To what purpose is it, that these Gentlemen ransack all Parts both of Earth and Sea to procure these Triffles?… I know that the desire of knowledge, and the discovery of things yet unknown is the pretence; but what Knowledge is it? What Discoveries do we owe to their Labours? It is only the discovery of some few unheeded Varieties of Plants, Shells, or Insects, unheeded only because useless; and the knowledge, they boast so much of, is no more than a Register of their Names and Marks of Distinction only.
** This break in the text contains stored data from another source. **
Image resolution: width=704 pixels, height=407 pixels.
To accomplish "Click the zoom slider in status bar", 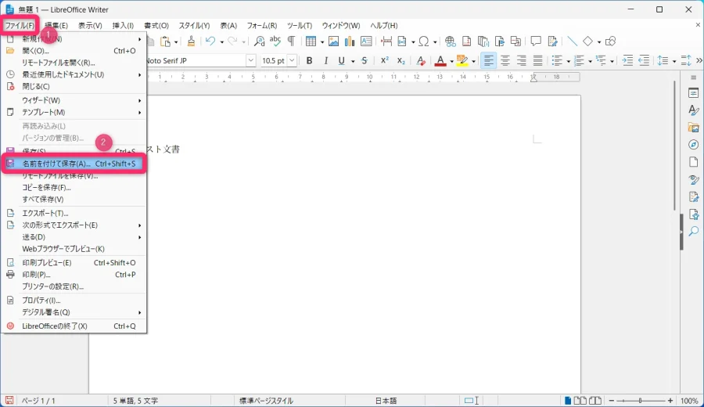I will click(641, 401).
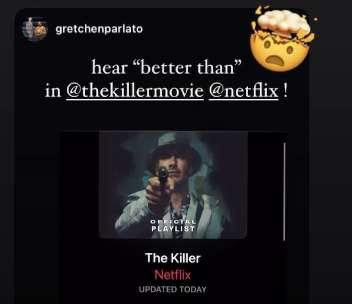
Task: Open gretchenparlato's profile picture
Action: click(35, 29)
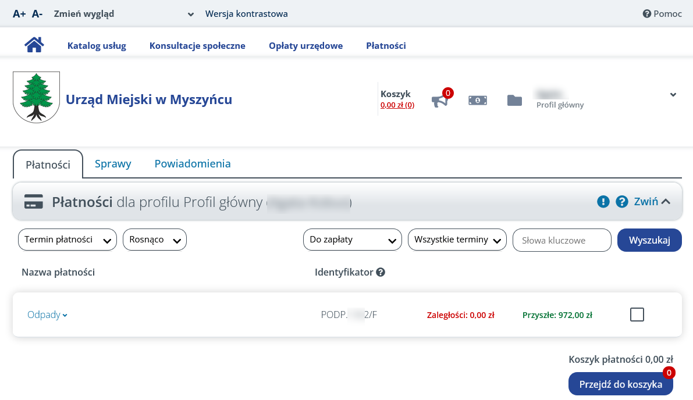Click the exclamation info icon
This screenshot has width=693, height=400.
pyautogui.click(x=603, y=202)
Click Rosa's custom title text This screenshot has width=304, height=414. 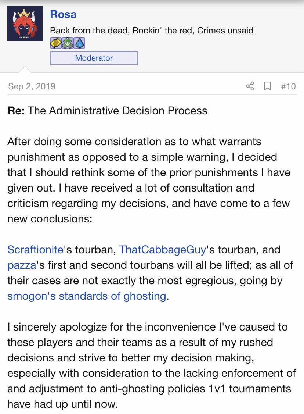click(152, 30)
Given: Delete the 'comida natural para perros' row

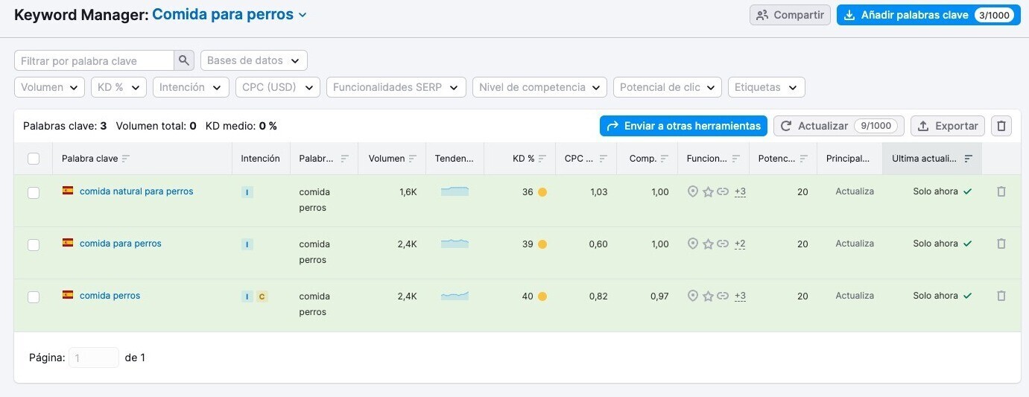Looking at the screenshot, I should 1001,191.
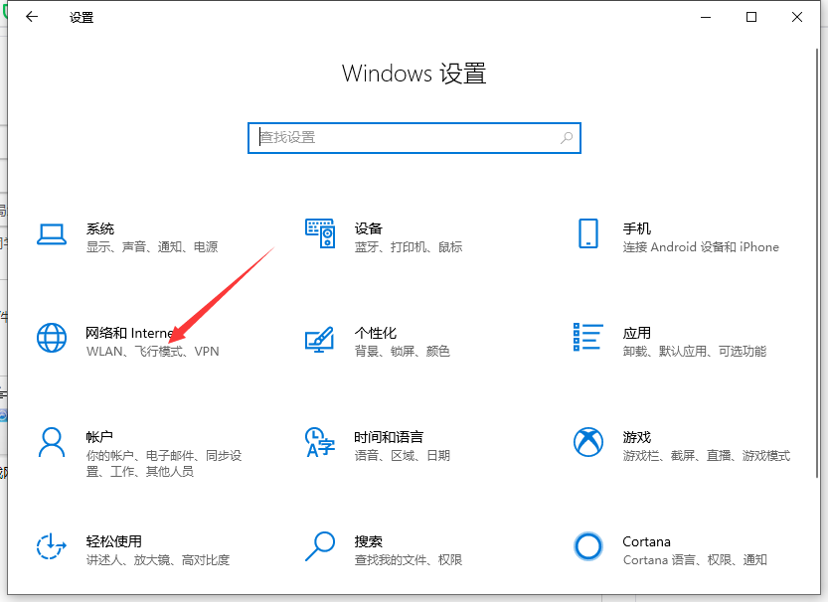Open the 网络和 Internet text link

(x=129, y=333)
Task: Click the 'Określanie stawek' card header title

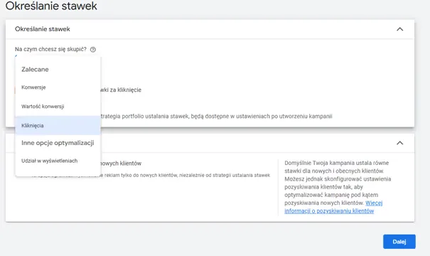Action: click(43, 29)
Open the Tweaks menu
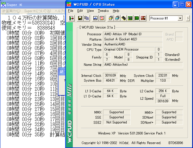 (x=103, y=11)
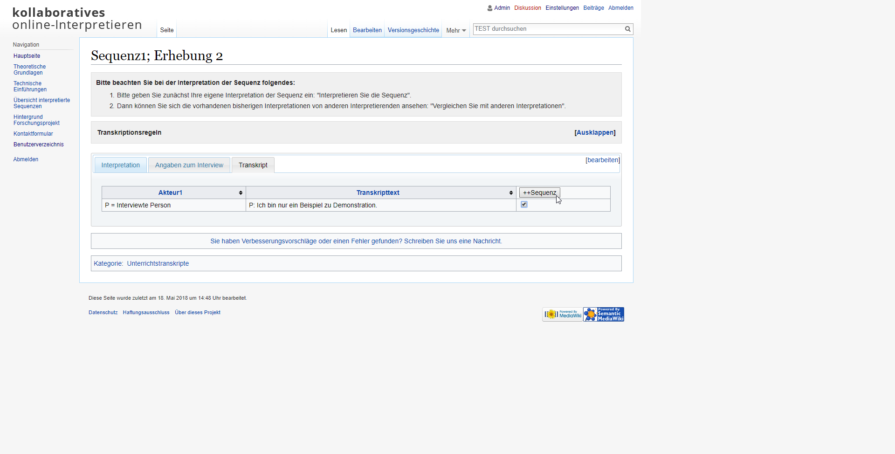Open the Kontaktformular sidebar link

point(33,134)
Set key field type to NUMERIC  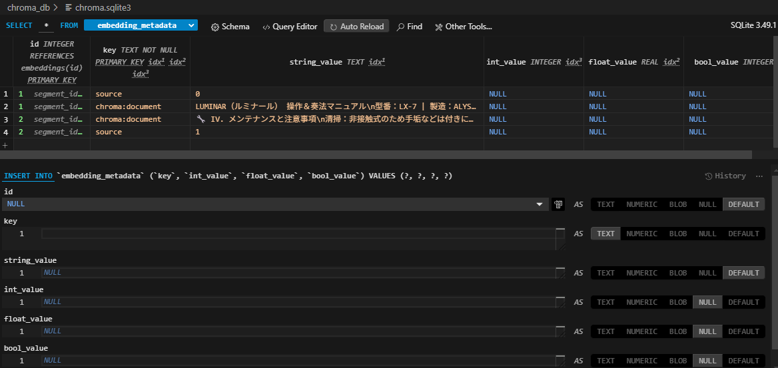[x=641, y=234]
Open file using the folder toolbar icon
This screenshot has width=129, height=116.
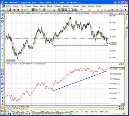click(x=4, y=10)
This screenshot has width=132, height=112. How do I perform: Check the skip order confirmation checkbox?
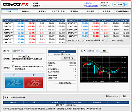(x=13, y=66)
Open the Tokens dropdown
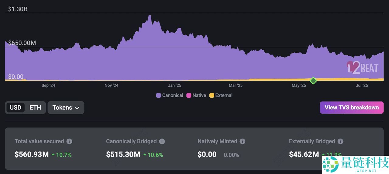The width and height of the screenshot is (389, 174). 66,108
Mary Astell, The character of a virtuoso, 1696
There are many other such comments, very various, some attempting to be witty, others indignant or contemptuous, and some quite astute – the Royal Society did have more than its share of dabblers and dilettantes, and was far from being simply ‘open to talents’ – but for the most parts the criticisms haven’t dated well. You won’t see The Virtuoso in your local playhouse in the near future. Wide-ranging curiosity, mixed with a big dose of scepticism and critical analysis of what the contemporary knowledge provides, has proved itself many times over in the development of scientific theory and an ever-expanding world view, taking us very far from the supposedly ‘better arts and studies’ the seventeenth century pundits thought we should be occupied by, but also making us realize that the science that has flowed from curiosity has mightily informed those ‘better arts and studies’, which can be perhaps best summarized by the four Kantian questions, Who are we? What do we know? What should we do? and What can we hope for?
how did blue whales get so big?
a baby blue
Cetaceans came into being when a group of mammals left the land some 55 million years ago, to return to the oceans (creatures first left the oceans for the land some 375 million years ago). The closest land species to whales are the artiodactyls or even-toed ungulates, a large group which includes sheep, goats, cattle, giraffes, camels, llamas, pigs and deer, but another artiodactyl species, the hippo, is most closely related to cetaceans. But, of course, since returning to the oceans, the creatures who finally evolved into cetaceans were able to become ‘super-sized’. The blue whale, likely the largest creature ever to exist on this planet, can tip the scales at over 170 tonnes, and can measure well over 30 metres. The largest dinosaur unearthed so far, Argentinosaurus, a titanosaur sauropod (that’s to say a really effing big dino – named for the ancient mythical titans – with a long neck and tail and a comparatively small head, like the brontosaurus of my youth, now sadly out of favour) weighed around 75 tonnes.
Cetaceans have managed to fill a diverse range of ecological niches. Some of the best-known are the blue whale (a filter-feeding baleen whale or rorqual), the orca (often called a killer whale, but in fact it’s the largest species of dolphin) and the sperm whale, the largest of the toothed whales. Their success, and especially that of rorquals, may owe much to the abundance of krill in the oceans. Some researchers have also attributed the great growth spurt of the blue whale over the past few million years to this ready supply of food. It’s been estimated that, in the southern oceans alone, the krill biomass may be as much as 500 million tonnes, twice the biomass of humans on the planet.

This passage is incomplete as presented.